TO DO =
List every line in the items below that contains the word "agent".

DATA SUPPLIED =
+ + + + + + +

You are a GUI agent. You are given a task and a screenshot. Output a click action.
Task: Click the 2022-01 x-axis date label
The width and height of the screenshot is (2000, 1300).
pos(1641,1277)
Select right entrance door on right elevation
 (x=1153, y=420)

+ + + + + + +

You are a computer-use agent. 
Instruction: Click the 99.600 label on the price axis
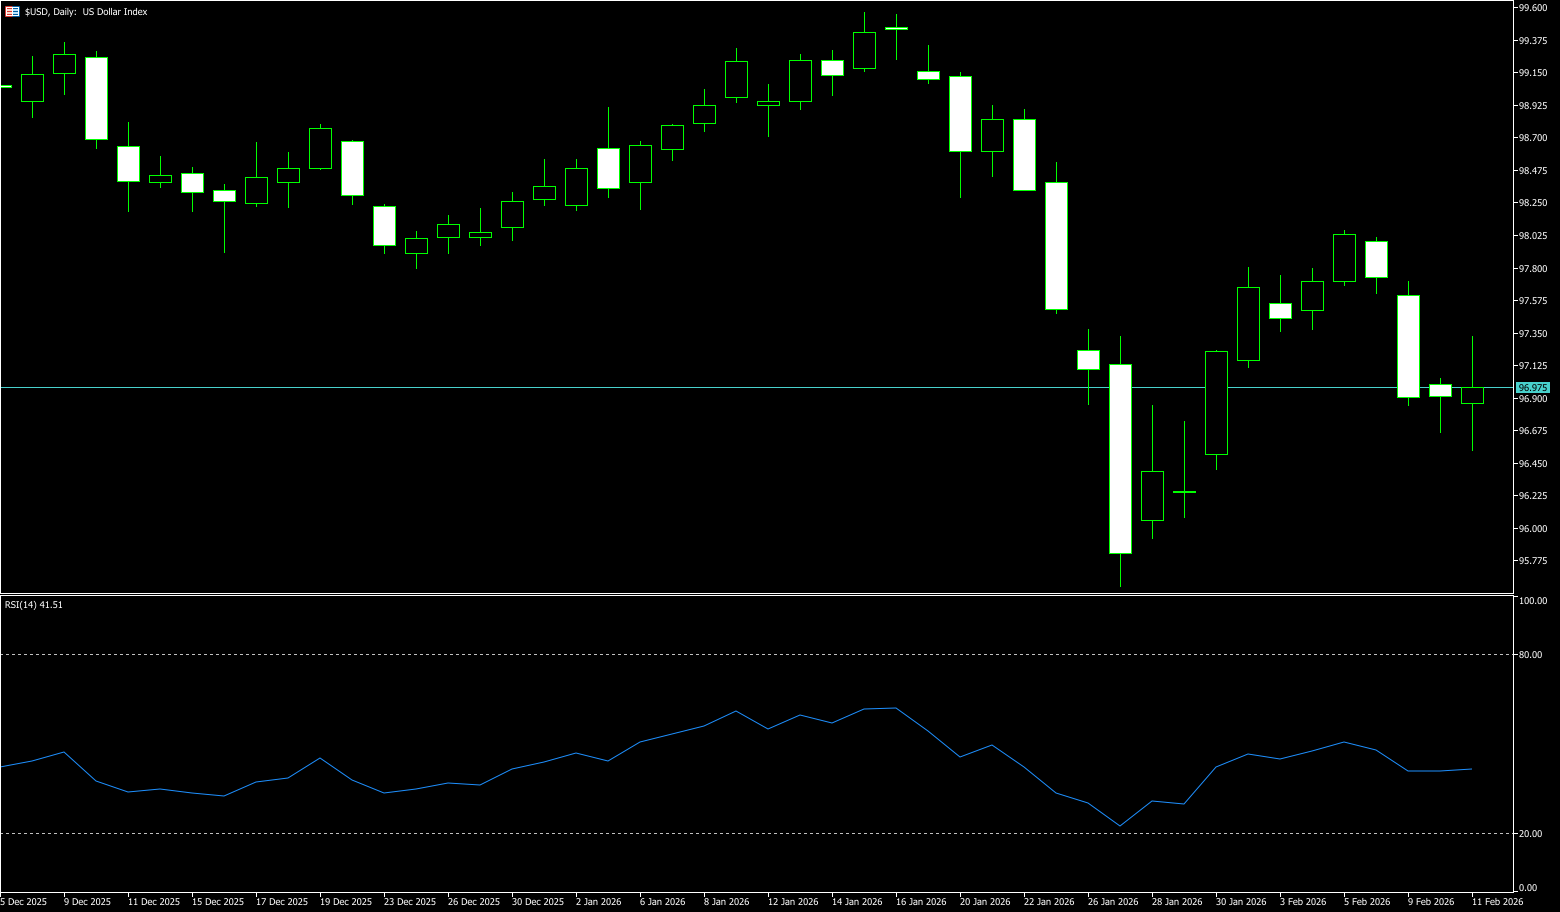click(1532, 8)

+ + + + + + +

FULL RESPONSE =
You are a GUI agent. You are given a task and a screenshot. Output a click action.
You are a computer-use agent. 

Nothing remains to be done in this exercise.